Das ist eine gute Frage. In den frühen 1990ern hatten Teile Skandinaviens ähnliche Probleme. Damals haben die Verantwortlichen unter anderem große Banken Bankrott gehen lassen. Für zwei, drei Jahre folgte eine schwierige Zeit, aber danach startete eine Boomphase von mehr als 20 Jahren. In den früher 1920er Jahren hatten die USA eine massive Wirtschaftskrise mit vielen Firmenpleiten. Damals hatte die Notenbank die Zinsen erhöht und den Staatshaushalt ausgeglichen! Es folgten einige sehr, sehr schwierige Jahre für viele Menschen. Aber danach verzeichnete das Land die wirtschaftlich erfolgreichsten Jahrzehnte seiner Geschichte! Ein System, das funktionieren soll, läuft folgendermaßen: Wenn Unternehmen große Schwierigkeiten bekommen, sollten sie auch Bankrott gehen. Andere treten an ihre Stelle, reorganisieren, was übrig geblieben ist und fangen neu an. Genau das ist damals in Teilen Skandinaviens und den USA geschehen.

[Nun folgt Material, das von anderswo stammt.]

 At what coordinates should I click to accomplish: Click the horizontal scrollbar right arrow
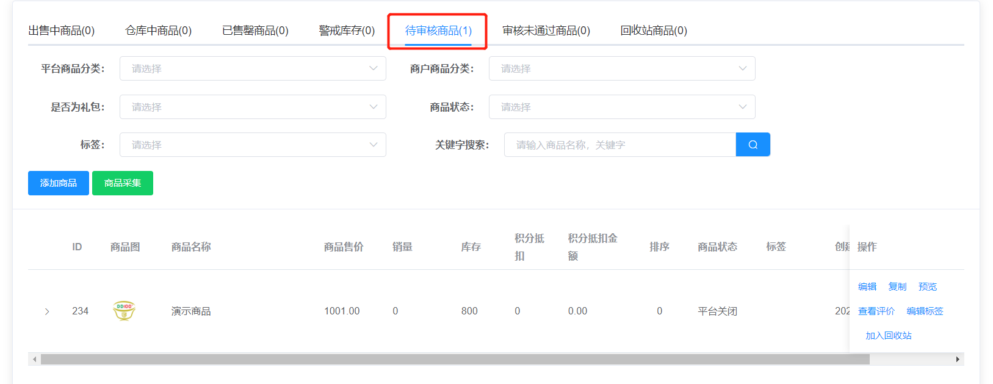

Das würde heute allerdings den größten Teil der Welt betreffen.
Heute lassen die Amerikaner die Reinigung ihres Systems nicht mehr zu. Wären die Notenbanken 2008 nicht eingeschritten, wären viele Unternehmen kollabiert, ja. Aber das wäre besser gewesen als das, was wir heute haben. Acht Jahre später wählen die Leute einen Mann wie Donald Trump! Nur am Rande: Hillary Clinton als Präsidentin wäre ebenfalls desaströs. Das System wäre bereinigt worden, und wir hätten von vorne anfangen können. Eines Tages müssen wir den Preis für die Exzesse aus Schuldenmachen und Geldschwemme bezahlen.
Eine strikte Systemreinigung klingt allerdings sehr schmerzhaft.
Ja. Aber die Alternative ist, weiterhin Geld zu drucken und zu behaupten, sich um alles kümmern zu können. An einem bestimmten Punkt werden die Leute erkennen, dass dies krankt und nicht mehr funktioniert – und dann wird das ganze System zwangsläufig auseinanderbrechen. Durch den kommenden Bärenmarkt, der womöglich 2017, 2018 oder später kommt, kommen wir wahrscheinlich noch durch. In dieser Phase ist womöglich die Hälfte der Länder betroffen. Beim darauffolgenden Bärenmarkt aber – falls das System den Einbruch davor übersteht – wird das System nicht überleben. Dann wären alle Länder betroffen, zumal auch China in den vergangenen Jahren hohe Schulden angehäuft hat. Die negativen Folgen aus dem Aufrechterhalten des Systems aus anhaltendem Schuldenmachen und billigem Geld sind dann zu groß. Ich sage nicht, dass es schön ist, das System zu reinigen. Ich sage aber, dass die Alternative sehr viel schlimmer ist. Und ich hoffe, dass dies nicht passiert bis in die 2020er Jahre.
Vor einigen Jahren gab es die Investmentstory der „Next 11“ und auch der „Mist“ für Mexiko, Indonesien, Singapur und die Türkei. Wie sind Ihre Einschätzungen zu diesen Ansätzen?
Normalerweise kann man solche sehr unterschiedlichen Länder nicht auf diese Weise zusammenlegen, und diese Ansätze beobachte ich kaum. Für ein anderes Land, Nordkorea, bin ich allerdings sehr bullisch.
Dort kann es auch fast nur noch aufwärts gehen, nach dem was verschiedene Quellen berichten.
Kim Jong-Un ist in der Schweiz aufgewachsen, er kennt also das Ausland gut. In Nordkorea ist jetzt eine sehr spannende Zeit. Ich selbst habe das Land zwei Mal besucht; sie können heute zum Beispiel Fahrradtouren machen, was vor einigen Jahren noch undenkbar gewesen wäre. Es ist ein Wandel im Gange, und ich würde vermuten, dass es innerhalb weniger Jahre zur Wiedervereinigung von Nord- und Südkorea kommt. Dann wird Korea eines der spannendsten Länder der Welt sei.
Das Gespräch führten Heike Gorres und Detlef Glow.